With that mindset, we detail some of the most noteworthy advantages of using Continuous Integration in software development, which include:

• Reduction in labor-intensive and tedious integrations.
• Increase in visibility, which in turns improves communication.
• Defects are detected more quickly and with greater ease due to frequent, lightweight integrations.
• Developers spend less time fixing defects and more time building features.

In this article, we are going to explore the Continuous Integration Tools that are available and how they improve the overall process of software engineering. In the subsequent section, we cover the relationship between Continuous Integration and Continuous Deployment, which complement each other to a certain extent and work very well together.

Continuous Integration and Continuous Deployment

Continuous Deployment is closely related to Continuous Integration, so it is no wonder the two concepts are frequently referred to in similar spheres. Continuous Deployment refers to the release of software that passes automated tests into production.
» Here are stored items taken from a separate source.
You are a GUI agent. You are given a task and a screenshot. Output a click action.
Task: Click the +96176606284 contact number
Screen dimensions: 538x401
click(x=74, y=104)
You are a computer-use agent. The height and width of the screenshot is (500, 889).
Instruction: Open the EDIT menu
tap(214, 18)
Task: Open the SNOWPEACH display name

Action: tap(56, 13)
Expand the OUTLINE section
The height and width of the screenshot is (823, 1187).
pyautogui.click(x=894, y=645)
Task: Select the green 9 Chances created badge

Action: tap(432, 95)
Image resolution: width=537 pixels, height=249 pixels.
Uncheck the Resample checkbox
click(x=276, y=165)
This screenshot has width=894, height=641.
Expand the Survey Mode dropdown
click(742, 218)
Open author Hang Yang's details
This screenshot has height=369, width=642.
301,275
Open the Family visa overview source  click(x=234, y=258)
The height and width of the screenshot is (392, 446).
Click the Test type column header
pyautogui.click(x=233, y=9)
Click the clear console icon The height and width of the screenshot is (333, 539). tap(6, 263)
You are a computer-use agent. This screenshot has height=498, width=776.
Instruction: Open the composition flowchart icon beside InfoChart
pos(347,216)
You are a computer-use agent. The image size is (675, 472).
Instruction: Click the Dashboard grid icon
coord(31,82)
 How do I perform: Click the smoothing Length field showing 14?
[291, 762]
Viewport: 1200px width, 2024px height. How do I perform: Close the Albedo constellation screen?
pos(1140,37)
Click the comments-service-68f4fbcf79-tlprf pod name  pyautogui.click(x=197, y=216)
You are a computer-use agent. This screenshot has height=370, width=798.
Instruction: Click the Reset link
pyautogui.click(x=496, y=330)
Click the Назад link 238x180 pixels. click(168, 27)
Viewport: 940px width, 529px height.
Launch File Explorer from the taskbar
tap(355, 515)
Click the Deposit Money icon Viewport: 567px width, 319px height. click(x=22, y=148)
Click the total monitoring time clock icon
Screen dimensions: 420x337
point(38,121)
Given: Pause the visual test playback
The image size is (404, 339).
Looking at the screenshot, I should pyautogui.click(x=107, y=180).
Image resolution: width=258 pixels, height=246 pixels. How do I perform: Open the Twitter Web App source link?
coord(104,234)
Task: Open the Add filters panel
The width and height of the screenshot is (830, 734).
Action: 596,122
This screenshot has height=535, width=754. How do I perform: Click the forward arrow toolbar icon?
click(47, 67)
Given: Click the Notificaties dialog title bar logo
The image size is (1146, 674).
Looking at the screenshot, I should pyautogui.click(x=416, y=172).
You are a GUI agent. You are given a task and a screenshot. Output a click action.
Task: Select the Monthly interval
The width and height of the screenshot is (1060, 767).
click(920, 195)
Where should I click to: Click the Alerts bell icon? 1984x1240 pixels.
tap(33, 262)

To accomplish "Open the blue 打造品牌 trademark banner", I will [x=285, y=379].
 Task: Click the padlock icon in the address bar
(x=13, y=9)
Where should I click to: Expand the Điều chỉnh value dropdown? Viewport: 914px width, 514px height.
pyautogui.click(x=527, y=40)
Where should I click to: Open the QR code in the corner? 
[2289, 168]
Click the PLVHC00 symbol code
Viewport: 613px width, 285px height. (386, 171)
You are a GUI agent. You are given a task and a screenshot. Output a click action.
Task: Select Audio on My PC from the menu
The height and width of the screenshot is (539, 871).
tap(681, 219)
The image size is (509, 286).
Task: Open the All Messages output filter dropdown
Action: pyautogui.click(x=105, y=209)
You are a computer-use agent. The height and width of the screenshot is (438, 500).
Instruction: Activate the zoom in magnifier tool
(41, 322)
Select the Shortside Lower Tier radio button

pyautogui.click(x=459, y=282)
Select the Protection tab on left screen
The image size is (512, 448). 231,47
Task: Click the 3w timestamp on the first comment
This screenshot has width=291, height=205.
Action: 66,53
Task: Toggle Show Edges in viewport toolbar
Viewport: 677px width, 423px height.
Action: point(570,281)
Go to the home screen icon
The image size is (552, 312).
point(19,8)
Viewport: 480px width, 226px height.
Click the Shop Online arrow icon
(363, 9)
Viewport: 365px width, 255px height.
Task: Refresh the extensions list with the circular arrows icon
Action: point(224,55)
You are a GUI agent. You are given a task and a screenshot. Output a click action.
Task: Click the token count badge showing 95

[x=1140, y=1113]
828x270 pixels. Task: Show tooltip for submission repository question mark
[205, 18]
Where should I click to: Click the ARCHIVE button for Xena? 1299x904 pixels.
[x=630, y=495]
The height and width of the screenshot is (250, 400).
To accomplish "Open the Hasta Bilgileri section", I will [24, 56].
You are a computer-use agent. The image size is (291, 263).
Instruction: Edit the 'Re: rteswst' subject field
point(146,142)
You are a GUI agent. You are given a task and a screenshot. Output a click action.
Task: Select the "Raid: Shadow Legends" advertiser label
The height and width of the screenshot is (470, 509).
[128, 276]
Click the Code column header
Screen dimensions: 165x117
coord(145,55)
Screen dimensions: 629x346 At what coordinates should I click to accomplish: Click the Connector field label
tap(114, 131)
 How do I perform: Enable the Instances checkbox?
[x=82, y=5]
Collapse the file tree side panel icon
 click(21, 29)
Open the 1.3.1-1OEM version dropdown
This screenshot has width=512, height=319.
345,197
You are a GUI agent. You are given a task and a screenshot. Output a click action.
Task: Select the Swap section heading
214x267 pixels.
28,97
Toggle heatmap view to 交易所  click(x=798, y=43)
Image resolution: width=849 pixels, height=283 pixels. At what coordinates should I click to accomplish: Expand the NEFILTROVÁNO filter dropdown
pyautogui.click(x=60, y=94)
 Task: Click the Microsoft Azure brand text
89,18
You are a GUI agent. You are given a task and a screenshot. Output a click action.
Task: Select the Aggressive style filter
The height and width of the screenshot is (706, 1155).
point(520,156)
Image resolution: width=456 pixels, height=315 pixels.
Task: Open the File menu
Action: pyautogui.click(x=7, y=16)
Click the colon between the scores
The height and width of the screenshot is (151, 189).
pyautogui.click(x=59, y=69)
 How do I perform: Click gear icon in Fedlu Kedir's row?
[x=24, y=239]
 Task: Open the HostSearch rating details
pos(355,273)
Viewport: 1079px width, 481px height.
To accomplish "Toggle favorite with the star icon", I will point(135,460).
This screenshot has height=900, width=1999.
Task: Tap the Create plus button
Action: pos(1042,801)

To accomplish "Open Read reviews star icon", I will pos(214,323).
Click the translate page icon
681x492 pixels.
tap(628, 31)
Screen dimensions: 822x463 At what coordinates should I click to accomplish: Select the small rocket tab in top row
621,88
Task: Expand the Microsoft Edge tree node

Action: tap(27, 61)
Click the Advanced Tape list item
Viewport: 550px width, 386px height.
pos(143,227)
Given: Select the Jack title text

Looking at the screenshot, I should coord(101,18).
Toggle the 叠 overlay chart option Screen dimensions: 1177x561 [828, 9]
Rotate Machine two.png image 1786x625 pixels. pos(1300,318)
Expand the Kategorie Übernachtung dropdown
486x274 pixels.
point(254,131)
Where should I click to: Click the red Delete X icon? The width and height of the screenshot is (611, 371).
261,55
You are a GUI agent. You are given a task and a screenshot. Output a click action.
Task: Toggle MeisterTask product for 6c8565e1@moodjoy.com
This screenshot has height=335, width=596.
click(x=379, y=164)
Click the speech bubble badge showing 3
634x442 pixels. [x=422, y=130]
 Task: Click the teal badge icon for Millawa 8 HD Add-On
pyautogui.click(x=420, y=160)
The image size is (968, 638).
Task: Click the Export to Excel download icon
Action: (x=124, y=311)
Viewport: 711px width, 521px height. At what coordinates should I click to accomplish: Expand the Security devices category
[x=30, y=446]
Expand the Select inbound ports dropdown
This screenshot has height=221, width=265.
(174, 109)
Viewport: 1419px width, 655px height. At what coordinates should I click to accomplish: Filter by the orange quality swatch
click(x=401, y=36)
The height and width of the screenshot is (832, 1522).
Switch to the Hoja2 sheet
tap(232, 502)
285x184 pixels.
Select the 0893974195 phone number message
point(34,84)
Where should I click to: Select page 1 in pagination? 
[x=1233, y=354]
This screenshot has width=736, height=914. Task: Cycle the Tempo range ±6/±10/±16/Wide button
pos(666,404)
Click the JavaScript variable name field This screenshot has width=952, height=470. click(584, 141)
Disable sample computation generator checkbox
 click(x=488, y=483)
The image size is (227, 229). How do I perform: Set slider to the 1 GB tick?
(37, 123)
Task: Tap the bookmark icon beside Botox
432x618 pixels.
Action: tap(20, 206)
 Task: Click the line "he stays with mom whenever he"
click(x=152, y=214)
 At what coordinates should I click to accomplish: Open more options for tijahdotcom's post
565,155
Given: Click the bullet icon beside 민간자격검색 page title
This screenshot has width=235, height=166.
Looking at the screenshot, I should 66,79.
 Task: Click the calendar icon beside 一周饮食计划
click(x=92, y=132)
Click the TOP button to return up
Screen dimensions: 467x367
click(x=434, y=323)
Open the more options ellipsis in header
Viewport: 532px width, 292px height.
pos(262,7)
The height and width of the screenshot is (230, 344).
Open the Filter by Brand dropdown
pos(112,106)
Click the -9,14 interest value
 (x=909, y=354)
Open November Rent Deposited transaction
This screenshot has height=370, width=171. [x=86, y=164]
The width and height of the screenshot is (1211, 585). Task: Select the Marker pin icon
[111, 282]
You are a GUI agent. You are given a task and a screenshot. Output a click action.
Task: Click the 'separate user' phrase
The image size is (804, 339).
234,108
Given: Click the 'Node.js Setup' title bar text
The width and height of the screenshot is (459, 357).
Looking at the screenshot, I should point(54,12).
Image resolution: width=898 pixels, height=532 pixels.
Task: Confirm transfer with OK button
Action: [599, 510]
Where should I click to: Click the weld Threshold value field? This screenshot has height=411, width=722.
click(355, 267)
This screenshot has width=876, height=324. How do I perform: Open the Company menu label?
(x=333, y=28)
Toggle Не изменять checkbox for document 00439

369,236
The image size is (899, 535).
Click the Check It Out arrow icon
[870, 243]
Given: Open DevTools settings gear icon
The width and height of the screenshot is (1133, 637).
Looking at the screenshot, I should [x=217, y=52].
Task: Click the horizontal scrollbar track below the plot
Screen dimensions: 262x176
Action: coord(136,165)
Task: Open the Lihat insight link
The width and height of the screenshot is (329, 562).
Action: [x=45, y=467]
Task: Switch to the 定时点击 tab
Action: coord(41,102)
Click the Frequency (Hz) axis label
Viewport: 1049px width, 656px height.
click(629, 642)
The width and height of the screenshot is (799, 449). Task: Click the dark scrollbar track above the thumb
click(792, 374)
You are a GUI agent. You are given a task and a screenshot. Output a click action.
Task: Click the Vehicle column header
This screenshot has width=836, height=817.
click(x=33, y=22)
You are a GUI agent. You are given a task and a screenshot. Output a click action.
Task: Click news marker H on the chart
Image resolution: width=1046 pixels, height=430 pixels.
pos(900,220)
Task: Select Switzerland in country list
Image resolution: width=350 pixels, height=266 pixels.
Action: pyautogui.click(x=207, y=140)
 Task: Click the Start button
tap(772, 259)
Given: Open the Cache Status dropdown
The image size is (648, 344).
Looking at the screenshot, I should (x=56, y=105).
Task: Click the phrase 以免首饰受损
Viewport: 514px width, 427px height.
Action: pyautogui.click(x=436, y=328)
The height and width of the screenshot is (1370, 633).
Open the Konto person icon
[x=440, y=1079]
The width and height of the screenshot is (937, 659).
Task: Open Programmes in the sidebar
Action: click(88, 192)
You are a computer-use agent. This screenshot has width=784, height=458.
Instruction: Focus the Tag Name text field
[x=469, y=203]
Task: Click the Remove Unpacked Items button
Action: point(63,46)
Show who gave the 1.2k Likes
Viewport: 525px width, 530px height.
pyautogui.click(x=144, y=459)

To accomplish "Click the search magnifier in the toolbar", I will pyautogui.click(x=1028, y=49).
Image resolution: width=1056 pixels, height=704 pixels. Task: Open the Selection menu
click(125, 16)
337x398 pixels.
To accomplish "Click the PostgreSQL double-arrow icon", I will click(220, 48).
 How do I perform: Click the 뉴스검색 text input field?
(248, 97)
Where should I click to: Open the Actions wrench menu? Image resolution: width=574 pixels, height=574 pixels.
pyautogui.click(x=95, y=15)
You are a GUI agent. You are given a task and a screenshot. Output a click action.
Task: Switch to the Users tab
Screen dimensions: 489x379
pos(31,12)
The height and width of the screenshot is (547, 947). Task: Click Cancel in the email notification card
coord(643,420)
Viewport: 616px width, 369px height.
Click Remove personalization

In essence, it keeps a software application ready to deploy or to be released to a test or production environment if the latest version of the software reaches a satisfactory status on all automated tests.

Continuous Integration and Continuous Deployment are not conflicting terms. On the contrary, Continuous Deployment is considered an extension of Continuous Integration and they go hand in hand to ensure a speedy release of software products and to minimize lead times. Additionally, these two concepts, when used together effectively, reduce risks and catch defects quickly, which brings a greater sense of collaboration between operational and delivery teams.

Within the Continuous Deployment strategy, production happens automatically without explicit approval from developers. Continuous Deployment relies on infrastructure that automates the various steps that lead up to deployment so that after each successful software integration the live application is updated with new code. Ultimately, it is designed to be implemented only when development and IT teams adhere to production-ready practices and comprehensive testing.

In IT, Continuous Integration, Continuous Deployment, and Continuous Delivery are collectively known as continuous software development and are mostly associated with Agile and DevOps methodologies. 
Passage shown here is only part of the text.